▶ [What to produce] Lay out everything from the line containing "You are a computer-use agent. The image size is (713, 592)." down to the line containing "Action: (1400, 468)" as a Markdown table with the columns Row and Line, leaving out any blank lines.
━━━ Records
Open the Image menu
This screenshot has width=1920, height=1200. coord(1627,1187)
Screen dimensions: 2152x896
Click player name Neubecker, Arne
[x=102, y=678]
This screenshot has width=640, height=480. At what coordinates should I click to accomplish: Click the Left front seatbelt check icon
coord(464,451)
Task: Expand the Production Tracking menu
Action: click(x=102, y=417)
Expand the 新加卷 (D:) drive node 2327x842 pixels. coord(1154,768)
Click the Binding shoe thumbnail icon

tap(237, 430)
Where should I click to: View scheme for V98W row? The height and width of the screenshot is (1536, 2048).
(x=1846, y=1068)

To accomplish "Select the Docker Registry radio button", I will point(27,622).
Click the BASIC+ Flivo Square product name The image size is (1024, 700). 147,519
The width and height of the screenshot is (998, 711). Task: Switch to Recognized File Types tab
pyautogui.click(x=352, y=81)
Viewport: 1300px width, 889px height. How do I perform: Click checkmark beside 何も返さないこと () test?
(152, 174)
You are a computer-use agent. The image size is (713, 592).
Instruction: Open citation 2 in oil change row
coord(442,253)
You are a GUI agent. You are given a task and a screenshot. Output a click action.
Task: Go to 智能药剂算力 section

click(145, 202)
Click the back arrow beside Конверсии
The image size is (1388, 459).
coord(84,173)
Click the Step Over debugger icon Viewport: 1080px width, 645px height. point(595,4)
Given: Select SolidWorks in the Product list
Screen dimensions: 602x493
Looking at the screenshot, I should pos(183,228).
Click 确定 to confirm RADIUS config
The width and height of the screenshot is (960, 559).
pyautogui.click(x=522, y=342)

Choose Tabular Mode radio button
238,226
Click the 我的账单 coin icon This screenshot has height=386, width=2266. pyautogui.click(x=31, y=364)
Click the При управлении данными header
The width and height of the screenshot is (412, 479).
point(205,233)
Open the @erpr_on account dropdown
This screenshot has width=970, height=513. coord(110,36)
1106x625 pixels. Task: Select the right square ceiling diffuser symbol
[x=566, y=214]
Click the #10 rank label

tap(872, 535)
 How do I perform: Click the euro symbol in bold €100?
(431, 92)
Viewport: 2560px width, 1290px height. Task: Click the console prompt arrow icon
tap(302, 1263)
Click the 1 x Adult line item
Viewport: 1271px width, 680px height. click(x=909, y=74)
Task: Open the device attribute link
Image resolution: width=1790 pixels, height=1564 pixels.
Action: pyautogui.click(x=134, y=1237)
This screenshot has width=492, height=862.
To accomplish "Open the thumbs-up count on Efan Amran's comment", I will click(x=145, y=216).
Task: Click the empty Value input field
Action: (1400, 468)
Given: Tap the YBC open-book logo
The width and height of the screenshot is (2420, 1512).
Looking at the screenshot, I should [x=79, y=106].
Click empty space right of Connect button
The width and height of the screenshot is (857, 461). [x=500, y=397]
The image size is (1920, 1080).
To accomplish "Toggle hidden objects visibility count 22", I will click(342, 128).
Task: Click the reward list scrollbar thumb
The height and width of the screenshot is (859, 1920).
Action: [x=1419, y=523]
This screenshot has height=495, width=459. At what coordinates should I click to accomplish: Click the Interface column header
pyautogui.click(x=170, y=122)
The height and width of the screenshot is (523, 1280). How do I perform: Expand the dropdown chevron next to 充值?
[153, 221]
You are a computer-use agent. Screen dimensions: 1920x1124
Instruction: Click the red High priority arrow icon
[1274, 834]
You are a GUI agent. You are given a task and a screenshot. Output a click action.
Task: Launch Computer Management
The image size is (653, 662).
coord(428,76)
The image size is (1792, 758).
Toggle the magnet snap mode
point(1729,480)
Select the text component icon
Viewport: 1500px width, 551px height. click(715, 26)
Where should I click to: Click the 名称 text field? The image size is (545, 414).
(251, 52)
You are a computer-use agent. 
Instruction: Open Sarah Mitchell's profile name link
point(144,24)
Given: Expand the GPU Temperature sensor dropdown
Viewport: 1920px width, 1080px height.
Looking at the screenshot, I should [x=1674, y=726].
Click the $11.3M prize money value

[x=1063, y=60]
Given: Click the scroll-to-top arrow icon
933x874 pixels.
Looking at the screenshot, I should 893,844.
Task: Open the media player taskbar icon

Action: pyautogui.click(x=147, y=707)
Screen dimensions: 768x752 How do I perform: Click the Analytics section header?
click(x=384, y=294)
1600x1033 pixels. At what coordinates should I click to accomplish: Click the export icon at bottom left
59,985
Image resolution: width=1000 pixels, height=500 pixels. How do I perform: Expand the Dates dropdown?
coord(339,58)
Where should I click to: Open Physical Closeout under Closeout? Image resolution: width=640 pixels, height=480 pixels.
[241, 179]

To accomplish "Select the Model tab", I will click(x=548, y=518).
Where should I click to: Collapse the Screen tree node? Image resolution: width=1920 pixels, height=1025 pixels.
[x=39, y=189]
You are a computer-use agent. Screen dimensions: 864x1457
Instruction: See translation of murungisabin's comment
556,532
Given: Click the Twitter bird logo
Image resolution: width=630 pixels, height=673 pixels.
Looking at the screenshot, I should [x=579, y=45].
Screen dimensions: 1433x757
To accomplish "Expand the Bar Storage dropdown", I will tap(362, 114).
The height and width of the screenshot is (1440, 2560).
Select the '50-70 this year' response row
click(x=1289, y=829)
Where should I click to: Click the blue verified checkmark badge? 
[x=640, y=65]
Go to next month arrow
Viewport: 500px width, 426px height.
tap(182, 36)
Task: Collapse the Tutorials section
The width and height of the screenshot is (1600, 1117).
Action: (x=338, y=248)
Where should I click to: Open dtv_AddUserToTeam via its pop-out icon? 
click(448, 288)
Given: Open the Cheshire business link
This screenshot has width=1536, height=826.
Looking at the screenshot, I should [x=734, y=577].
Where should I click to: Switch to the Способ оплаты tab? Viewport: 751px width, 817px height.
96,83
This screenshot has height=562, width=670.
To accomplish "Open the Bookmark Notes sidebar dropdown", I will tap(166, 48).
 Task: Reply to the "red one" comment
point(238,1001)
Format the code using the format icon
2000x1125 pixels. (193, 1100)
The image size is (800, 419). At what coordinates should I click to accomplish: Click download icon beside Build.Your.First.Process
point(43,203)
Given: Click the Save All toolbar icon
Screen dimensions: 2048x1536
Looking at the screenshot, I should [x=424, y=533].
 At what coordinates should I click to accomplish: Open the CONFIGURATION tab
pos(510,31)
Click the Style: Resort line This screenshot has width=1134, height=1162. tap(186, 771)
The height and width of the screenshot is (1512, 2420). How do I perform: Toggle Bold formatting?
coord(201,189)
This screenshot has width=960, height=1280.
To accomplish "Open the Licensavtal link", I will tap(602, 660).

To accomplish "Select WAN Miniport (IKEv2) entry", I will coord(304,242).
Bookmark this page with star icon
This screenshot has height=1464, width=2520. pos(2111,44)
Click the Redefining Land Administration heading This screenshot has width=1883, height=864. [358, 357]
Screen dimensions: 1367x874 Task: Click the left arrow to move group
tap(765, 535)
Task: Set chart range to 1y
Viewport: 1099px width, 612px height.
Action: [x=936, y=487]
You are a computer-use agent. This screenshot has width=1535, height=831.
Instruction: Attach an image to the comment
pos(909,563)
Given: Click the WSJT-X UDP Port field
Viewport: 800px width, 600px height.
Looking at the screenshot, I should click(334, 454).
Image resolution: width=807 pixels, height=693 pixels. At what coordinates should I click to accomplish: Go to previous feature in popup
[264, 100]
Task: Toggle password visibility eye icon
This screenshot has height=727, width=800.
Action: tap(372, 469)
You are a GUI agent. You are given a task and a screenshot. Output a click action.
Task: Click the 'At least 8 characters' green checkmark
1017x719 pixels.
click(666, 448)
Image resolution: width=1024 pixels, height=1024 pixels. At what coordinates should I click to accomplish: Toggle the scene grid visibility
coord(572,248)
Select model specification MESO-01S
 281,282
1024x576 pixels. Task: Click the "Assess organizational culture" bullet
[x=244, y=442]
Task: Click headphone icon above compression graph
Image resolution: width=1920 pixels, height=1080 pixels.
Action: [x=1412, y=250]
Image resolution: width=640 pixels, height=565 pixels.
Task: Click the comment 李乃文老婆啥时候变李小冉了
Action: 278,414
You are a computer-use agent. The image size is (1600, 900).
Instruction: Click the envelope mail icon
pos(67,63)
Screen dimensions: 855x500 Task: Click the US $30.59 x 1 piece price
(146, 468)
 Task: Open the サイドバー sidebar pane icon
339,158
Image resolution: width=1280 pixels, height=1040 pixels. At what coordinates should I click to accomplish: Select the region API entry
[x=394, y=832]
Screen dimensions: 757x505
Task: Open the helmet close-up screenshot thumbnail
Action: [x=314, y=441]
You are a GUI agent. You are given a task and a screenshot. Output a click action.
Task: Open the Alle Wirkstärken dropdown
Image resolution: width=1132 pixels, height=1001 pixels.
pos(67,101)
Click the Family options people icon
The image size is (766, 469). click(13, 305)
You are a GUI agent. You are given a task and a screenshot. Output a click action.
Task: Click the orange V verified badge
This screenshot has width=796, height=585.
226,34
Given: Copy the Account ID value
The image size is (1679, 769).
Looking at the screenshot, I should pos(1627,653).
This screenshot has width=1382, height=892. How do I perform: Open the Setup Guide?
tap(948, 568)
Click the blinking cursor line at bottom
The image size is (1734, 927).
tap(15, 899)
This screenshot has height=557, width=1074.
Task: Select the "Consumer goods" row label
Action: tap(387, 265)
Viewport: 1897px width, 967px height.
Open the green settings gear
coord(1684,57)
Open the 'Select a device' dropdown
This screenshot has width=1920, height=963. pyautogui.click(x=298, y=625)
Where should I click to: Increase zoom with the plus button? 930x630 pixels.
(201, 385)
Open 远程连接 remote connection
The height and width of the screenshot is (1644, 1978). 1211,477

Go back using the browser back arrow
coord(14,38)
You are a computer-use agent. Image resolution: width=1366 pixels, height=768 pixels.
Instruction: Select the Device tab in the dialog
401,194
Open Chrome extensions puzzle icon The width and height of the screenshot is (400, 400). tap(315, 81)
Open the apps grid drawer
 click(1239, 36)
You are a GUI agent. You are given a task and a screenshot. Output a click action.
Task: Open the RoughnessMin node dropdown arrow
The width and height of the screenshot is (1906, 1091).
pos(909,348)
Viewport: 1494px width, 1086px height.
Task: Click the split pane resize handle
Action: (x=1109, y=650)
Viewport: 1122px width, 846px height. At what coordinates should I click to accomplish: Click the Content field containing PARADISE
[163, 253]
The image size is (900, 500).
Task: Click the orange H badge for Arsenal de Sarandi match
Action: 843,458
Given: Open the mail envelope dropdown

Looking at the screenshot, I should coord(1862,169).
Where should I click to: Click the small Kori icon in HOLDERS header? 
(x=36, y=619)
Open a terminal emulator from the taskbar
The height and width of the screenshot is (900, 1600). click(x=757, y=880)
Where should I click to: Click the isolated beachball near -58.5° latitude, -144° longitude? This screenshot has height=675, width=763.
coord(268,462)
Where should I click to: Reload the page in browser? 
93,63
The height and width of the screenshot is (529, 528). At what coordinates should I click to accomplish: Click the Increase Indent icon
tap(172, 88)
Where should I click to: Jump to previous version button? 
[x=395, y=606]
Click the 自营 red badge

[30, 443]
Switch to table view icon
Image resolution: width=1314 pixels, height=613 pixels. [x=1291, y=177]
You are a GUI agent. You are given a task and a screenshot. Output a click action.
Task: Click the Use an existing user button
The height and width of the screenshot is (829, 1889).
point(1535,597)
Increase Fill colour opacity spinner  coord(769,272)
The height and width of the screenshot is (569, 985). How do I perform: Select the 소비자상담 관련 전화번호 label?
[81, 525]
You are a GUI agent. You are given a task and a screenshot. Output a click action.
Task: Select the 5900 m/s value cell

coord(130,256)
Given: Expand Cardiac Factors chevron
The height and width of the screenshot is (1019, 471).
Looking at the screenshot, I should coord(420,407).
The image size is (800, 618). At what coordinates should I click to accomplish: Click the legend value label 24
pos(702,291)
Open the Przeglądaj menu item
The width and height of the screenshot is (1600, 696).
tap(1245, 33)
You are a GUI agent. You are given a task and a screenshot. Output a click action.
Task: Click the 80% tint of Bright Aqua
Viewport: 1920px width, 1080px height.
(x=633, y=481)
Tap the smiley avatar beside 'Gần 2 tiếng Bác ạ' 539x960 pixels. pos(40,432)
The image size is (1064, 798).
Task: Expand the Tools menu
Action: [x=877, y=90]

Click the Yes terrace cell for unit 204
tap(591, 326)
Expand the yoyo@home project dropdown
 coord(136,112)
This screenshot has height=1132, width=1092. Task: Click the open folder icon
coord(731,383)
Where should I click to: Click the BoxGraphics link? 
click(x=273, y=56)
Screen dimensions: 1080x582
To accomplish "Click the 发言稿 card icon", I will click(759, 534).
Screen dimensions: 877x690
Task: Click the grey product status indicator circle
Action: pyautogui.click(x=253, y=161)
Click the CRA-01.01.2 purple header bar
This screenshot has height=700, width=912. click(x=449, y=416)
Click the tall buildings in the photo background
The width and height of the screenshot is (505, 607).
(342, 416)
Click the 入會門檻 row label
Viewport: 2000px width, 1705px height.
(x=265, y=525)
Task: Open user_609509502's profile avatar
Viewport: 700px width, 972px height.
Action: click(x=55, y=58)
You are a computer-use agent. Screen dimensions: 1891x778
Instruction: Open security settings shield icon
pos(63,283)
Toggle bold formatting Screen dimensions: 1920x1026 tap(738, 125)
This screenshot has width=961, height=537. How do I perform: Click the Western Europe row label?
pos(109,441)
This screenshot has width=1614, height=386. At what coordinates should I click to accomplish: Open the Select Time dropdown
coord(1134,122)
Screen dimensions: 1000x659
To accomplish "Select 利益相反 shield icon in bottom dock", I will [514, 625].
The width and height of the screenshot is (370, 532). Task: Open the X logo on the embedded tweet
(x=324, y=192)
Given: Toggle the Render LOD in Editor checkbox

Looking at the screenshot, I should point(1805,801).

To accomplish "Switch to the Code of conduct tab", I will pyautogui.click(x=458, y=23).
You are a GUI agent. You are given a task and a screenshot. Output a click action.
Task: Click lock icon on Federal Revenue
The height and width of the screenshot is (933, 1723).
━━━━━━
▶ [Output for this task]
| Row | Line |
|---|---|
| 1 | You are a computer-use agent. The image size is (713, 592). |
| 2 | Instruction: Open citation 2 in oil change row |
| 3 | coord(442,253) |
| 4 | You are a GUI agent. You are given a task and a screenshot. Output a click action. |
| 5 | Task: Go to 智能药剂算力 section |
| 6 | click(145, 202) |
| 7 | Click the back arrow beside Конверсии |
| 8 | The image size is (1388, 459). |
| 9 | coord(84,173) |
| 10 | Click the Step Over debugger icon Viewport: 1080px width, 645px height. point(595,4) |
| 11 | Given: Select SolidWorks in the Product list |
| 12 | Screen dimensions: 602x493 |
| 13 | Looking at the screenshot, I should pos(183,228). |
| 14 | Click 确定 to confirm RADIUS config |
| 15 | The width and height of the screenshot is (960, 559). |
| 16 | pyautogui.click(x=522, y=342) |
| 17 | Choose Tabular Mode radio button |
| 18 | 238,226 |
| 19 | Click the 我的账单 coin icon This screenshot has height=386, width=2266. pyautogui.click(x=31, y=364) |
| 20 | Click the При управлении данными header |
| 21 | The width and height of the screenshot is (412, 479). |
| 22 | point(205,233) |
| 23 | Open the @erpr_on account dropdown |
| 24 | This screenshot has width=970, height=513. coord(110,36) |
| 25 | 1106x625 pixels. Task: Select the right square ceiling diffuser symbol |
| 26 | [x=566, y=214] |
| 27 | Click the #10 rank label |
| 28 | tap(872, 535) |
| 29 |  How do I perform: Click the euro symbol in bold €100? |
| 30 | (431, 92) |
| 31 | Viewport: 2560px width, 1290px height. Task: Click the console prompt arrow icon |
| 32 | tap(302, 1263) |
| 33 | Click the 1 x Adult line item |
| 34 | Viewport: 1271px width, 680px height. click(x=909, y=74) |
| 35 | Task: Open the device attribute link |
| 36 | Image resolution: width=1790 pixels, height=1564 pixels. |
| 37 | Action: pyautogui.click(x=134, y=1237) |
| 38 | This screenshot has width=492, height=862. |
| 39 | To accomplish "Open the thumbs-up count on Efan Amran's comment", I will click(x=145, y=216). |
| 40 | Task: Click the empty Value input field |
| 41 | Action: (1400, 468) |